A modern challenge of Artificial Intelligence is learning multiple patterns at once (i.e.parallel learning). While this can not be accomplished by standard Hebbian associative neural networks, in this paper we show how the Multitasking Hebbian Network (a variation on theme of the Hopfield model working on sparse data-sets) is naturally able to perform this complex task. We focus on systems processing in parallel a finite (up to logarithmic growth in the size of the network) amount of patterns, mirroring the low-storage level of standard associative neural networks at work with pattern recognition. For mild dilution in the patterns, the network handles them hierarchically, distributing the amplitudes of their signals as power-laws w.r.t. their information content (hierarchical regime), while, for strong dilution, all the signals pertaining to all the patterns are raised with the same strength (parallel regime). Further, confined to the low-storage setting (i.e., far from the spin glass limit), the presence of a teacher neither alters the multitasking performances nor changes the thresholds for learning: the latter are the same whatever the training protocol is supervised or unsupervised. Results obtained through statistical mechanics, signal-to-noise technique and Monte Carlo simulations are overall in perfect agreement and carry interesting insights on multiple learning at once: for instance, whenever the cost-function of the model is minimized in parallel on several patterns (in its description via Statistical Mechanics), the same happens to the standard sum-squared error Loss function (typically used in Machine Learning).

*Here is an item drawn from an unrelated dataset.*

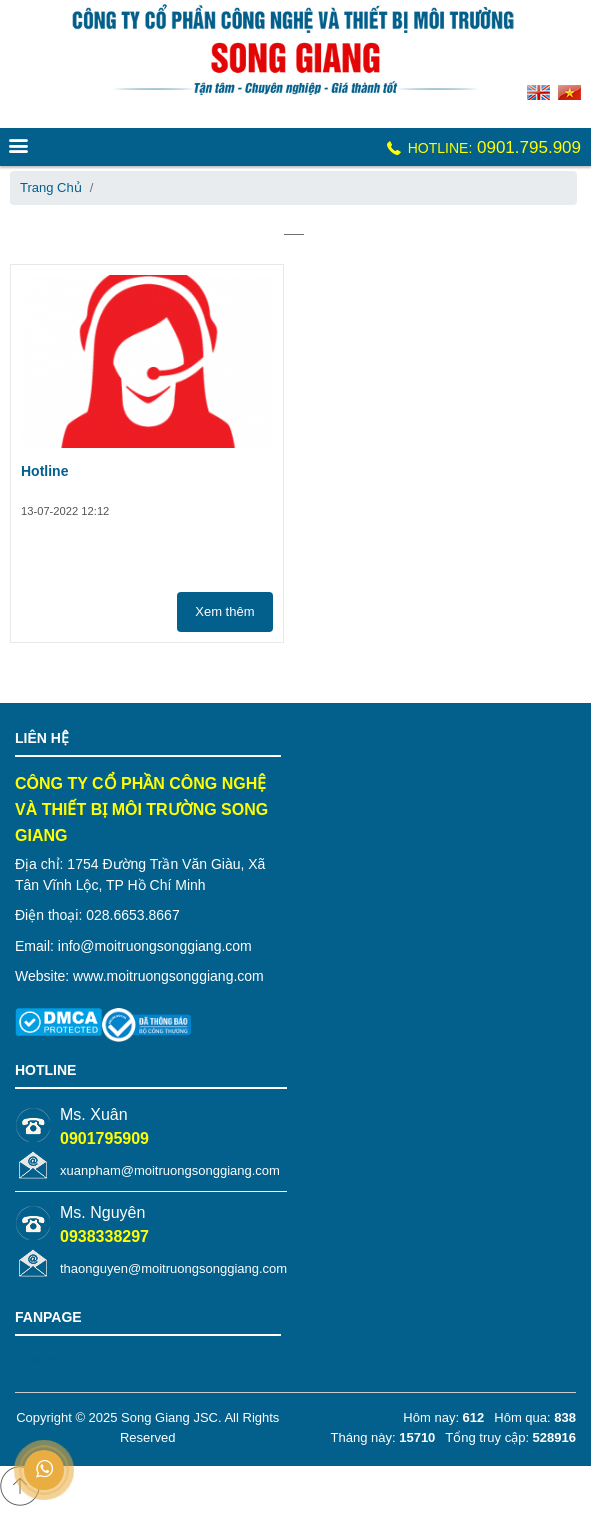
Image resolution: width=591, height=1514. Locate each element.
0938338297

翻译：人工智能面临的一个现代挑战是同时学习多个模式（即并行学习）。虽然标准赫布型联想神经网络无法实现这一点，但本文展示了多任务赫布网络（一种基于稀疏数据集工作的霍普菲尔德模型变体）如何自然地执行这一复杂任务。我们聚焦于并行处理有限数量（网络规模的对数增长范围内）模式的系统，这反映了标准联想神经网络在模式识别工作中对低存储水平的要求。当模式存在轻度稀释时，网络以层级方式处理它们，将信号幅度根据其信息内容按幂律分布（层级机制）；而在强稀释情况下，所有模式的相关信号以相同强度提升（并行机制）。此外，在低存储设置下（即远离自旋玻璃极限），教师信号的存在既不会改变多任务性能，也不会改变学习阈值：无论训练过程是监督式还是非监督式，这些阈值均保持一致。通过统计力学、信噪比技术和蒙特卡洛模拟获得的结果总体上完全一致，并为同时学习多个模式提供了有趣见解：例如，当模型的代价函数在多个模式上并行最小化时（基于统计力学的描述），标准的平方和误差损失函数（通常用于机器学习）也会呈现相同特性。